▶ [TEXT EXCERPT]
::::::
# Sand from a Saltwater tank



## STUD (Jan 27, 2005)

I'm buying a tank that a guy currently has setup for saltwater. I was thinking about keeping the sand he has in it already and using it for my piranhas when I put them in the tank. My question is will the sand be ok for my fish? I'm not into sand, so I have no clue if there is different types for fresh water versus saltwater aquariums. Just want to make sure the same sand can be used or if I should have him through it out before I get the tank. Thanks in advance.

Rod


----------



## manuelmedina (Oct 27, 2008)

STUD said:


> I'm buying a tank that a guy currently has setup for saltwater. I was thinking about keeping the sand he has in it already and using it for my piranhas when I put them in the tank. My question is will the sand be ok for my fish? I'm not into sand, so I have no clue if there is different types for fresh water versus saltwater aquariums. Just want to make sure the same sand can be used or if I should have him through it out before I get the tank. Thanks in advance.
> 
> Rod


i am not quite sure if it's a good idea specially if it's crush coral that will increase your ph more then what's specified for your piranhas


----------



## lovemyreds (Feb 18, 2009)
::::::
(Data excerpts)
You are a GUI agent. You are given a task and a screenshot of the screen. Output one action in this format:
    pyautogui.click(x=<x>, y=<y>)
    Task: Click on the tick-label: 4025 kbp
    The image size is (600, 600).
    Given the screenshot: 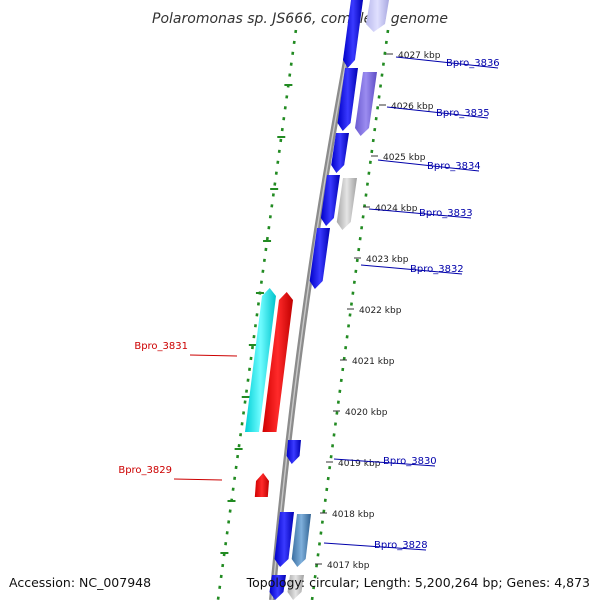 What is the action you would take?
    pyautogui.click(x=404, y=158)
::::::
Edit the thread about sand from a saltwater tank: start at the words "i am not quite", stop after "(Feb 18, 2009)", and replace "crush coral" with "crushed coral". The data is not required for any of the work on this page.

i am not quite sure if it's a good idea specially if it's crushed coral that will increase your ph more then what's specified for your piranhas


----------



## lovemyreds (Feb 18, 2009)